Standardize how to specify materials properties for structures

The verbal discussion about this issue also included how to handle the same structure at multiple different levels of accuracy in the same database (as present in e.g. OQMD, matador). To provide a concrete example, if you wished to construct the Li-P binary phase diagram from our database, querying for Li-P phases would provide you with 10,000 geometry optimisations providing formation energies converged to 20-50 meV/atom, and 100 converged to 1 meV/atom. When querying across all databases, for the most common use case we would want to return our "best set" of calculations.

Do we want to specify a way for database providers to indicate that one set of calculations is "preferred"? Perhaps just as an optional field that by default is queried for True/null? This could also apply to e.g. "preferring" GW band gap calculations of a material over GGA gaps in the same database. This would require very careful wording in the spec to not be vague, but could be useful. I'm happy to open another issue if this is too off-topic.

One design coming up in my discussions about this is a separate properties endpoint. The recently introduced OPTiMaDe Relationships feature is used to tie structures, calculations, and properties together. If you want all properties pertaining to the structure with ID=42, you'd query the properties endpoint with "structures.id HAS 42". In the relationsships part of the JSON API response you can then, e.g., see in calculations that it was produced via calculations with IDs 64, 23, and 123.
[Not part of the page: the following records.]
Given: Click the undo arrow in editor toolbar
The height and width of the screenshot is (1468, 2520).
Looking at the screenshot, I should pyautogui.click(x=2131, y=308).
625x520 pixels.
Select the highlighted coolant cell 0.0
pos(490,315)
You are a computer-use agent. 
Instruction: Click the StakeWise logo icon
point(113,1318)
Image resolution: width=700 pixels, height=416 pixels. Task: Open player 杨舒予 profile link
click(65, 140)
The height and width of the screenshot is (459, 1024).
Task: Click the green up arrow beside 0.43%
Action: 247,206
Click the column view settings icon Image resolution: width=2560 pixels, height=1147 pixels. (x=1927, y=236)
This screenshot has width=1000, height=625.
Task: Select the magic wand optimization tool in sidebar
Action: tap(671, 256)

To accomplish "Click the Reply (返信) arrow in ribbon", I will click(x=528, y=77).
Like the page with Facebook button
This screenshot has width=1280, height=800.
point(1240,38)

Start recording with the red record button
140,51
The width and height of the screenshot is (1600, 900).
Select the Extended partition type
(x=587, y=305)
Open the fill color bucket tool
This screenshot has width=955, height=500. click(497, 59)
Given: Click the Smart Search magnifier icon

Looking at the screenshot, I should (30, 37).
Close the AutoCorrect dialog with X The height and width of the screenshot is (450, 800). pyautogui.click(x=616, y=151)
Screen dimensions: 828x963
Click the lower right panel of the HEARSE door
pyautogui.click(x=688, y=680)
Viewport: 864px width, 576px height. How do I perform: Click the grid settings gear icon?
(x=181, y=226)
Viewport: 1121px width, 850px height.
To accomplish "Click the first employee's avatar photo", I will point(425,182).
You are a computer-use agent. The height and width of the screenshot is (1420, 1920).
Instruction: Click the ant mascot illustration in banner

About the point of @ml-evs: Before we settled on the present implementation of subdatabases one idea was to just have another query parameter database=<name>. What is being asked for here strikes me as something quite similar. Hence, could we have a standardized query parameter datasets=<comma separated list of dataset identifiers> where all request are restricted to the subset of entries indicated by those datasets? The API implementation is allowed to use anything it finds appropriate as default of datasets.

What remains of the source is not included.